Teks yang Diberikan
LPEM UI: Perang Dagang Berdampak Besar pada Impor

1 week ago 8
 Perang Dagang Berdampak Besar pada Impor Truk memuat kontainer melintas di lapangan penumpukan kontainer (container yard) di PT Terminal Petikemas Surabaya(ANTARA FOTO/Didik Suhartono)

LEMBAGA Penyelidikan Ekonomi dan Masyarakat Fakultas Ekonomi dan Bisnis Universitas Indonesia (LPEM FEB UI) menilai perang dagang yang tengah masuk babak baru akan berdampak besar pada perekonomian Indonesia. Itu terutama dari sisi harga barang impor yang digunakan oleh Indonesia. 

“Dengan perang dagang yang sudah dimulai ini memang dampaknya akan sangat besar ke Indonesia, pertama, harga barang impor akan semakin mahal,” ujar Ekonom Makroekonomi dan Keuangan LPEM FEB UI Teuku Riefky saat dihubungi, Kamis (6/3).

“Karena walau semua tidak dari AS, tetapi banyak komponen yang dibuat di AS kemudian bahan bakunya dari negara lain seperti Meksiko, Kanada, dan Tiongkok, itu kemudian diekspor ke negara lain sebagai bahan baku lanjutan, ini yang kemudian kita kenal sebagai konsep global value chain,” tambahnya.

Dari kenaikan harga barang-barang impor itu, imbuh Riefky, tingkat inflasi di Indonesia berpotensi mengalami kenaikan. Alhasil otoritas terkait seperti Bank Indonesia dan pemerintah perlu melakukan tindakan-tindakan yang bisa meminimalkan potensi risiko tersebut.

Tujuan Tugas
Menurut teks di atas, mengapa harga barang impor bagi Indonesia akan makin mahal walaupun tidak semua barang itu berasal dari AS? Jelaskan dalam satu hingga tiga kalimat.

Bahan yang Disediakan

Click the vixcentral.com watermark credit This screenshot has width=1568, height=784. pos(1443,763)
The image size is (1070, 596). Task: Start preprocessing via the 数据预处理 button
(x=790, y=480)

Jawaban Tertulis
Banyak komponen dibuat di AS dengan bahan baku dari negara lain seperti Meksiko, Kanada, dan Tiongkok, lalu diekspor ke negara lain sebagai bahan baku lanjutan. Keterkaitan inilah yang dikenal sebagai konsep global value chain.